The website currently hosts seven course modules on topics from high-throughput DNA and RNA sequencing to cell biology to bioinformatics. More modules are still in production. Each is multifaceted, containing practice problems, discussion questions and real-world datasets on which students can perform their own analyses.

In a module on bioinformatics, for example, students are introduced via a brief video to cell biology concepts and how genetic mutations can alter cell function. Then, they are guided through the use of publicly available databases to identify genes that are associated with an increased risk of breast cancer.

Scott Stein, a science teacher at Springside Chestnut Hill Academy, consulted on the development of Discovering the Genome. He has taught genomics in his high school for more than a decade and says his students respond to the topic because it is relevant to their lives.

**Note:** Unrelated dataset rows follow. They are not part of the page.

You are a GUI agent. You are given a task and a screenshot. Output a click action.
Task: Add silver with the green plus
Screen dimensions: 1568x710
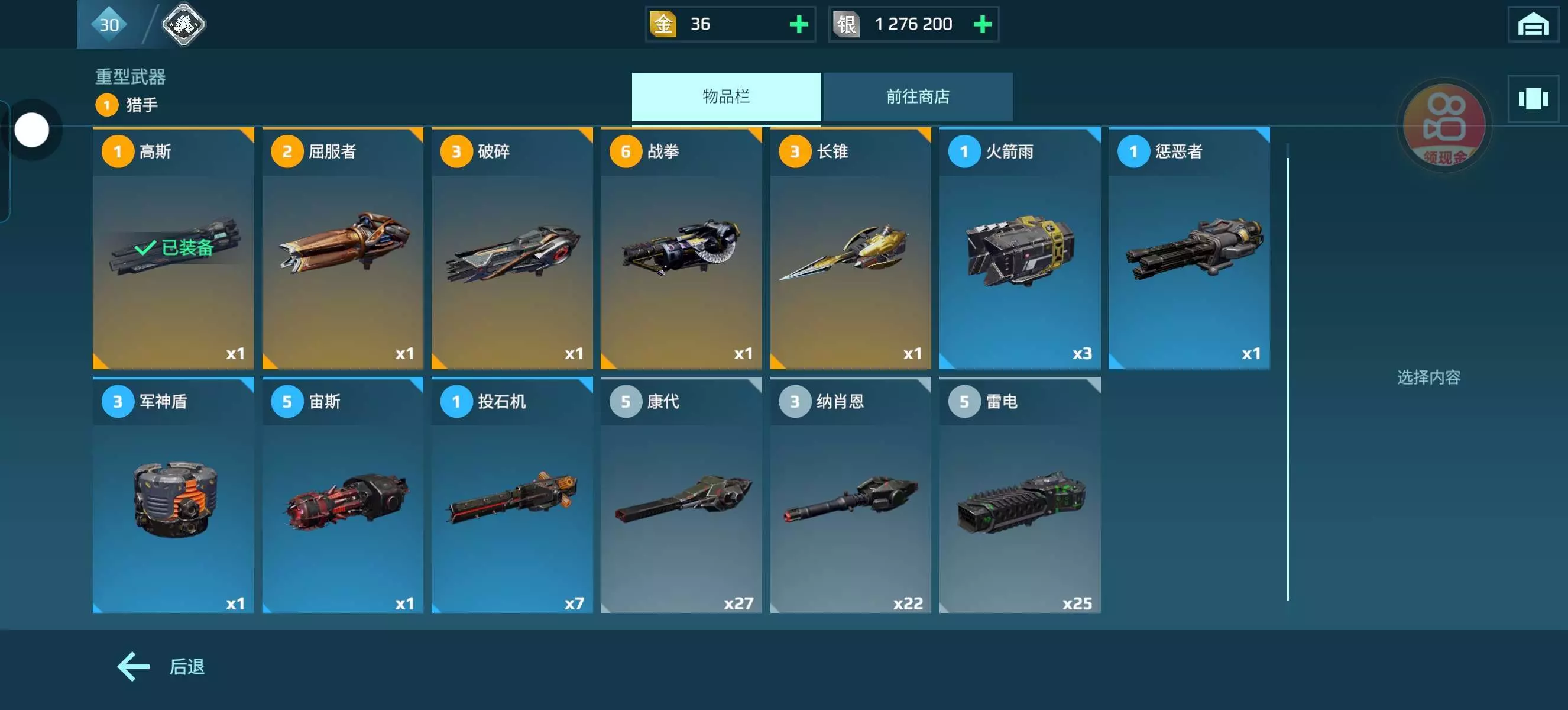click(982, 24)
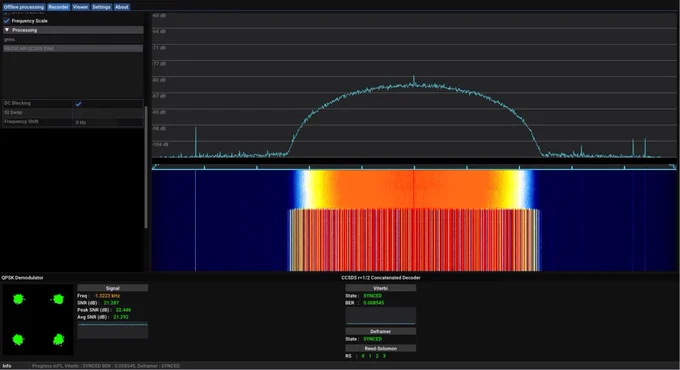The height and width of the screenshot is (370, 680).
Task: Click the pipeline search field containing geos
Action: point(73,39)
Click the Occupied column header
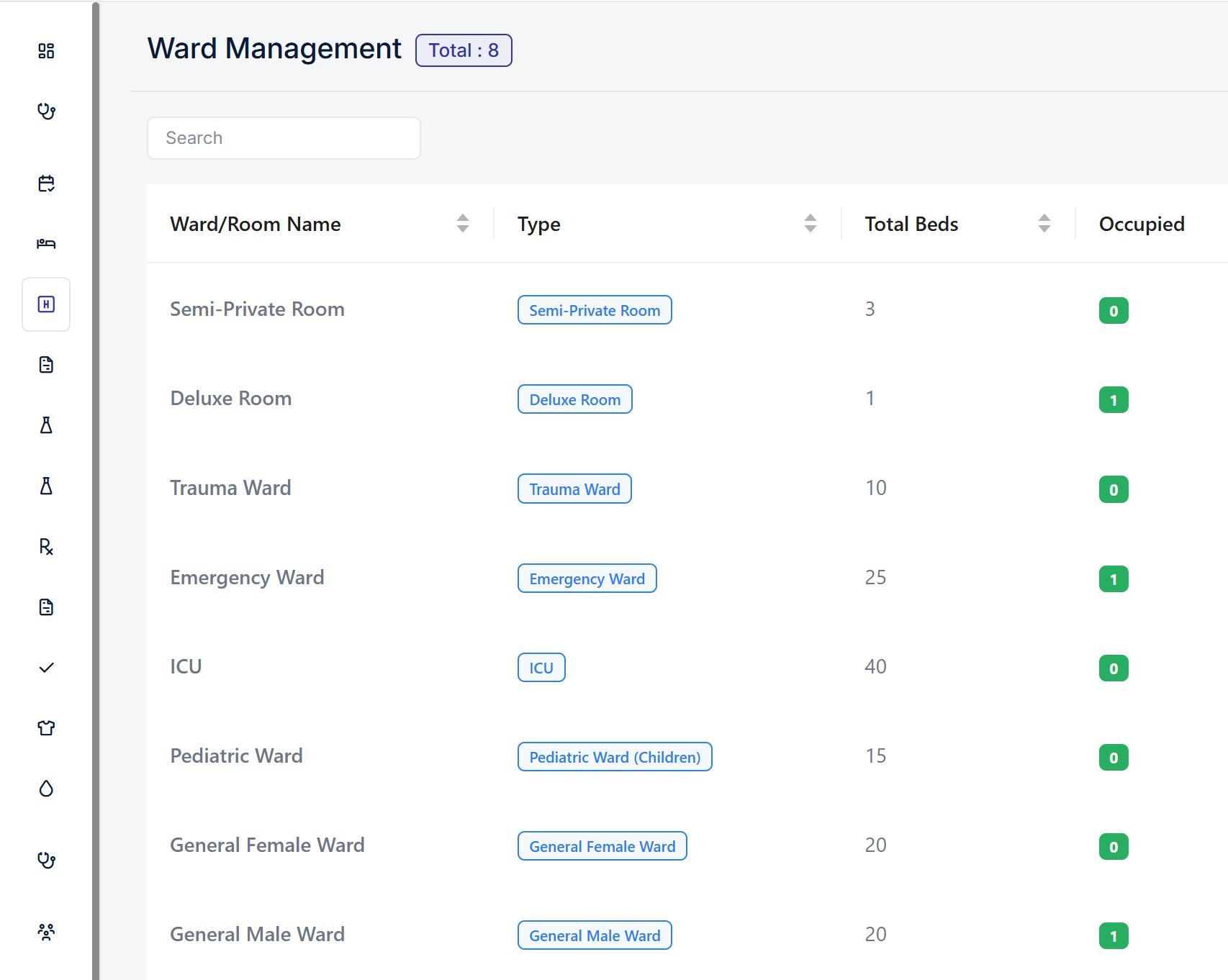1228x980 pixels. (x=1141, y=224)
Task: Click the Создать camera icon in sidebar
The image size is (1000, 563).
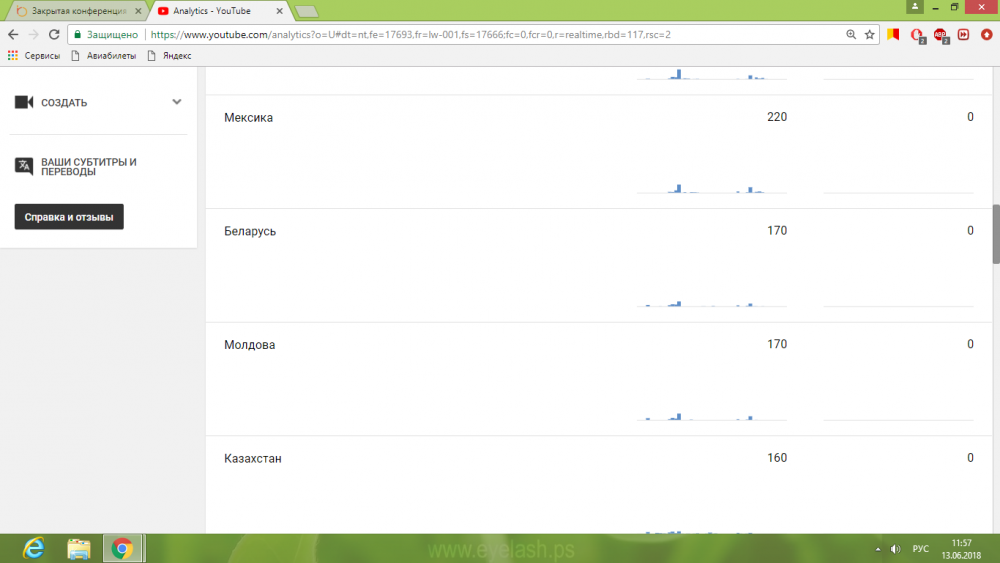Action: [x=24, y=102]
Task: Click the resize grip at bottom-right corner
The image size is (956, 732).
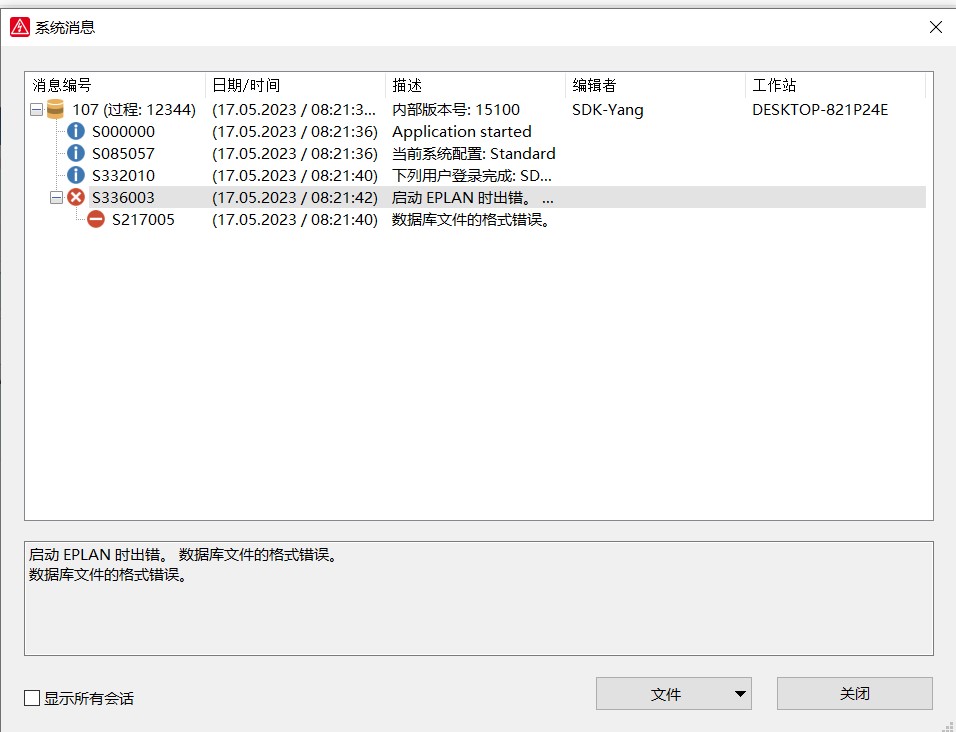Action: (x=946, y=723)
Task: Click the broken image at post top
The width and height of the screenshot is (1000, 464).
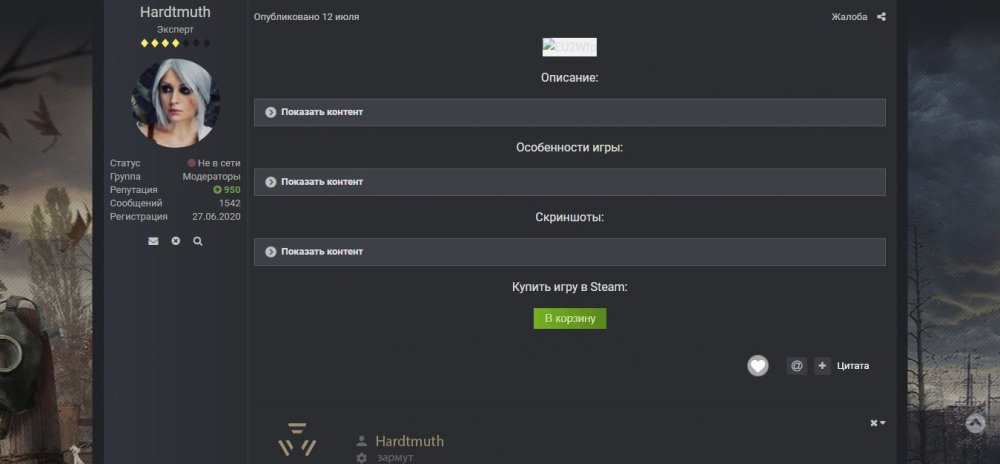Action: (x=569, y=47)
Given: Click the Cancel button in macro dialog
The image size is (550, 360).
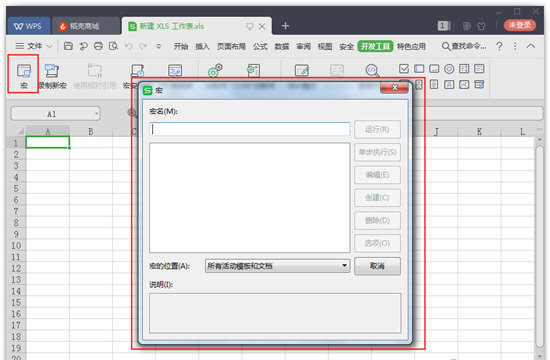Looking at the screenshot, I should click(x=377, y=266).
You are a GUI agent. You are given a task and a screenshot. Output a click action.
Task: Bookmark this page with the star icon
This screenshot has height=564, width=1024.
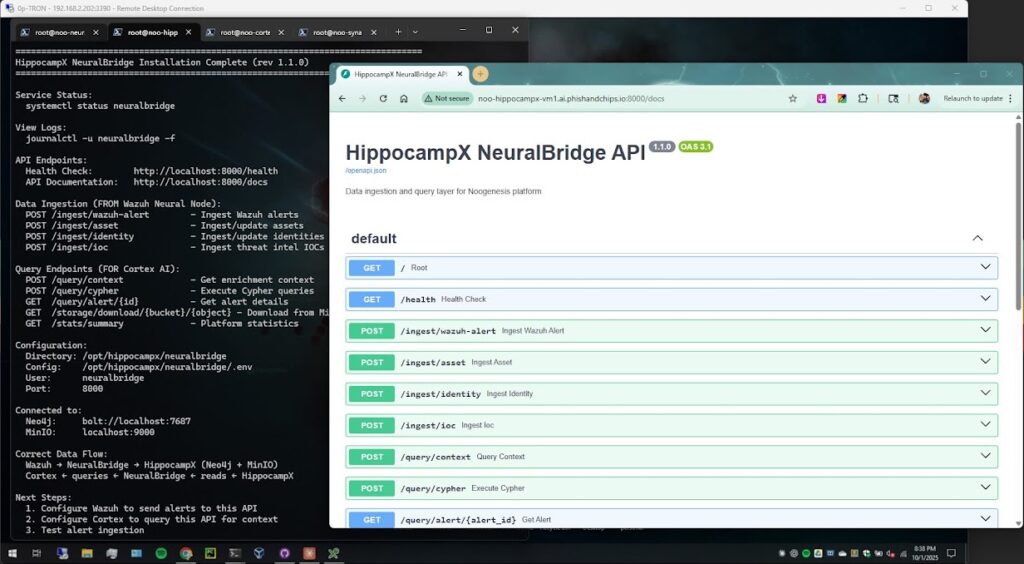(793, 99)
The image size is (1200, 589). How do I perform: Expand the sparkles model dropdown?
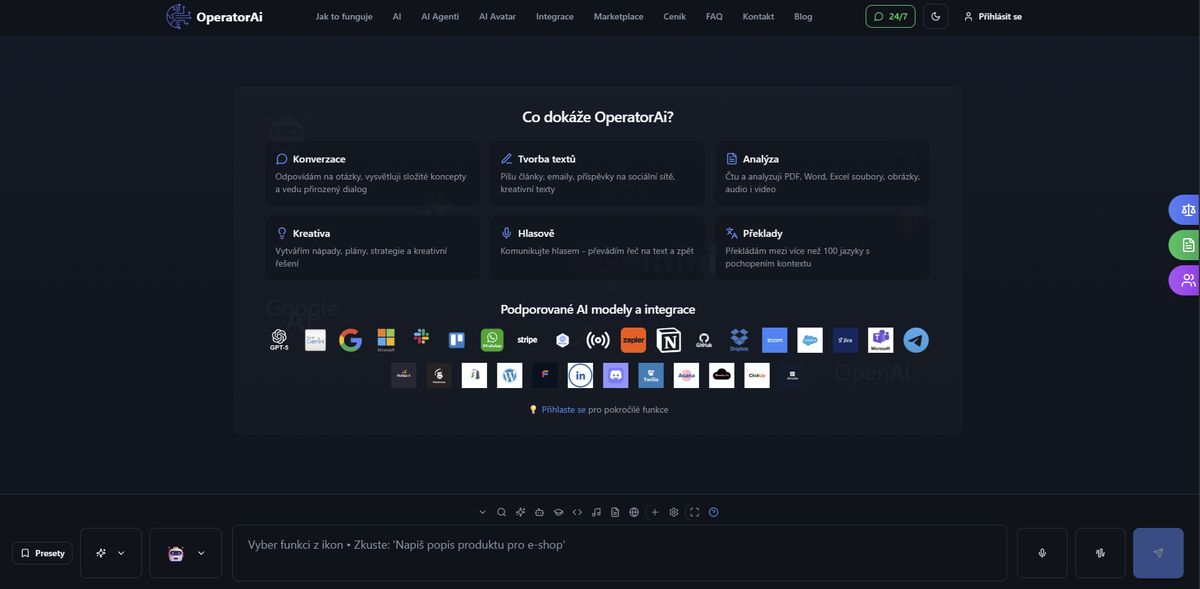(111, 553)
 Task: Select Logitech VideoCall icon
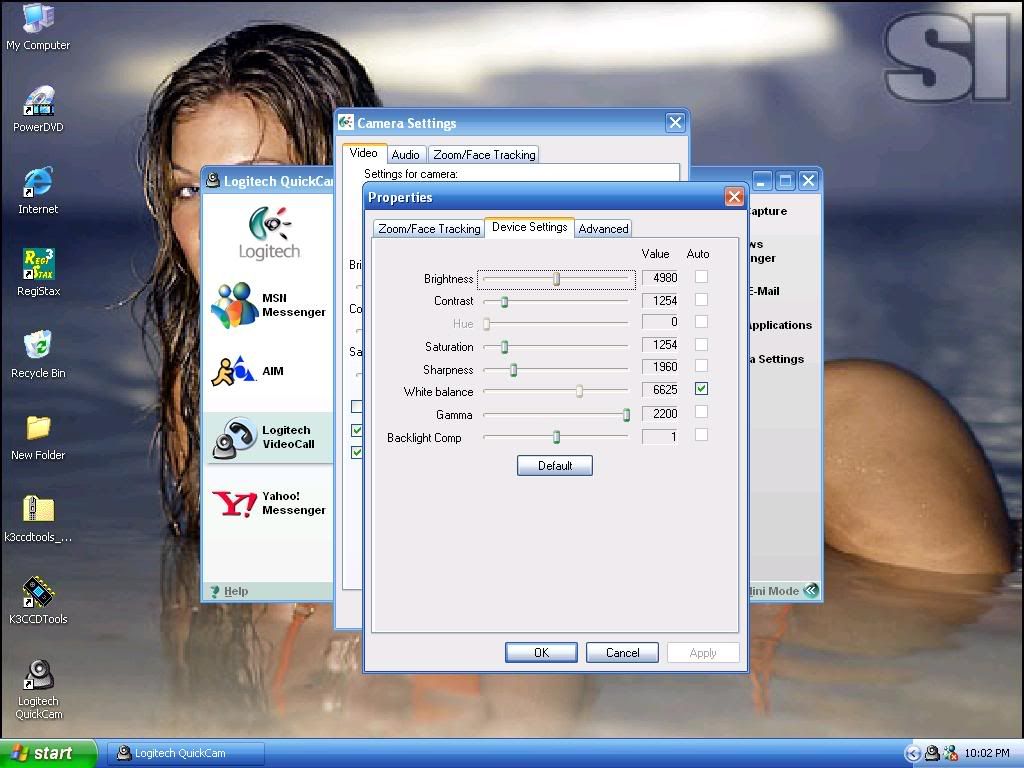[x=235, y=438]
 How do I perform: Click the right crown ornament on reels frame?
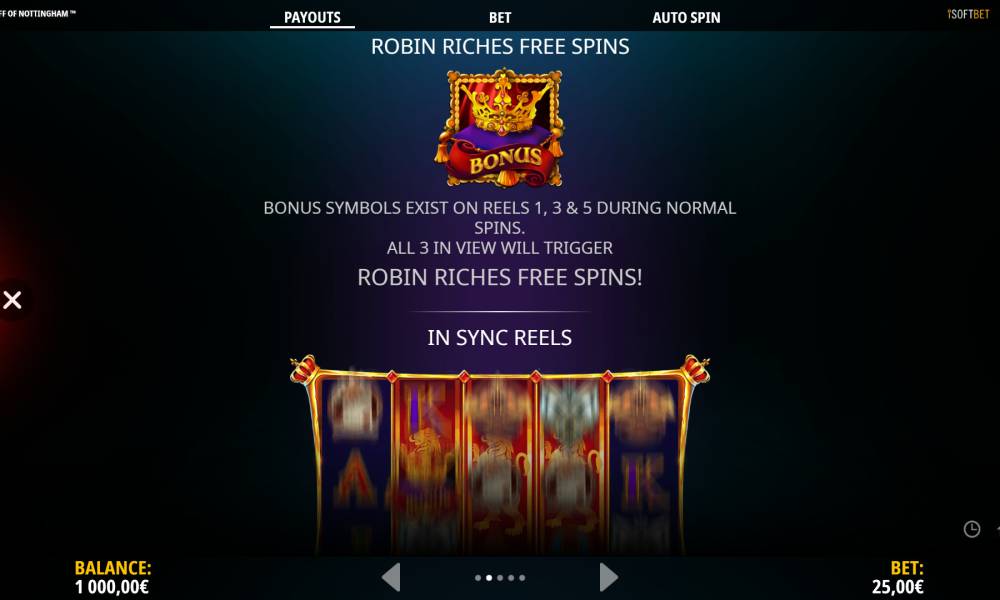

“They like it because it’s what they see in the news, and it’s meaningful,” Stein says. “It can come down to a personal level if you’re looking at something like, How can I access information about a genetic disorder to see if I’m at risk for it?”

Stein thinks that genomics is especially practical to teach in a classroom setting. Unlike experiments that require expensive lab equipment, many genomics exercises can be done using computational tools available on the internet and incorporating real biological data that has already been collected.

“It makes a lot of sense to have a completely online module that doesn’t require equipment,” Stein says. “That way, the students can basically replicate what researchers are doing.”

An online platform also makes the curriculum accessible to a wide range of classrooms, even those that are under-resourced, a priority for Kim and Field.

“We are packaging it in a way that can reach many more people than a single researcher going into a single classroom,” says Field.

To help orient teachers to the new material and spread the word about the launch, Field helped organize a training last summer. Sixteen teachers met with Stein plus Central High School biology teacher KD Davenport, who also consulted on the project, as well as with researchers from Penn to review the Discovering the Genome modules and how they could be incorporated into the classroom.

At the training, “it seemed like there was enthusiasm about being able to use this component or that component of it,” Field says. “It’s really meant to be a flexible tool.”

There will be obstacles to widely disseminating the material, including the constraints of standardized testing such as Pennsylvania’s Keystone Exams. But, according to Stein, teachers in the workshop recognized that some of the Discovering the Genome modules nicely complemented lessons they were already teaching as a part of the Keystone test curriculum.

“This material gives teachers some more robust examples to help illustrate topics they may have already been covering,” he says.